→ **Record set**
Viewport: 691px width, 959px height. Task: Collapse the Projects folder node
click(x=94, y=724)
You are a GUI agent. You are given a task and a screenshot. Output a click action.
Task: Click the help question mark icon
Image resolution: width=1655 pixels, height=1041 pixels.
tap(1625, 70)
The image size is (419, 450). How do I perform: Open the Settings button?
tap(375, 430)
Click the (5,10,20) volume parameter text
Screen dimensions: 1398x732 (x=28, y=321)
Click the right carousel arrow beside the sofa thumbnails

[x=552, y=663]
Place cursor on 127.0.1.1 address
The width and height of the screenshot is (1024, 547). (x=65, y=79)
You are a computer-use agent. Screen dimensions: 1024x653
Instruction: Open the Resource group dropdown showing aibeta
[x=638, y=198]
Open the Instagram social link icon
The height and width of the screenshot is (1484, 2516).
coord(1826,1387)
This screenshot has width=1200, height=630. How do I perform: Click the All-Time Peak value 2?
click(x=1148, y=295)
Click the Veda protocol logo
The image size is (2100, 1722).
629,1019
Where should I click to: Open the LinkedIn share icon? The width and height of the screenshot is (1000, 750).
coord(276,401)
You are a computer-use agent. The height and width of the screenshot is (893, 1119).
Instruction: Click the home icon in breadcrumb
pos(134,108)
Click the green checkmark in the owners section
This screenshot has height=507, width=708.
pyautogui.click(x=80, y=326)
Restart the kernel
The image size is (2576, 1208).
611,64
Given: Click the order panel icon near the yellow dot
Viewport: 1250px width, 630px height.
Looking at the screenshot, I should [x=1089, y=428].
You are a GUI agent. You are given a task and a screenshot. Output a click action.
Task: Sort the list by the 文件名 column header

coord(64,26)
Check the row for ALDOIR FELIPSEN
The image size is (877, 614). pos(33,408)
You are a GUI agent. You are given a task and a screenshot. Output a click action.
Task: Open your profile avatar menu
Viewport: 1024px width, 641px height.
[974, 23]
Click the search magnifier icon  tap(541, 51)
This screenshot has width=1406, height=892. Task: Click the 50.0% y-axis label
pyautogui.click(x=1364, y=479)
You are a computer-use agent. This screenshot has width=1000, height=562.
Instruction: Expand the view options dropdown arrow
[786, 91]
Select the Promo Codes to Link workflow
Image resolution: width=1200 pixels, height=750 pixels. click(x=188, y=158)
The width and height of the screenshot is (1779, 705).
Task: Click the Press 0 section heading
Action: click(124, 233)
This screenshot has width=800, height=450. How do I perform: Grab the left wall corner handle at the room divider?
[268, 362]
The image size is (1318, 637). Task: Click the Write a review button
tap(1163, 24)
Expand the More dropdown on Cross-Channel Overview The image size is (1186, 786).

→ **What the task asks**
Which lines in the material above contain the word "resolution"? Copy each of them in full.

→ **Correct answer**
Image resolution: width=1655 pixels, height=1041 pixels.
Image resolution: width=1200 pixels, height=750 pixels. click(x=188, y=158)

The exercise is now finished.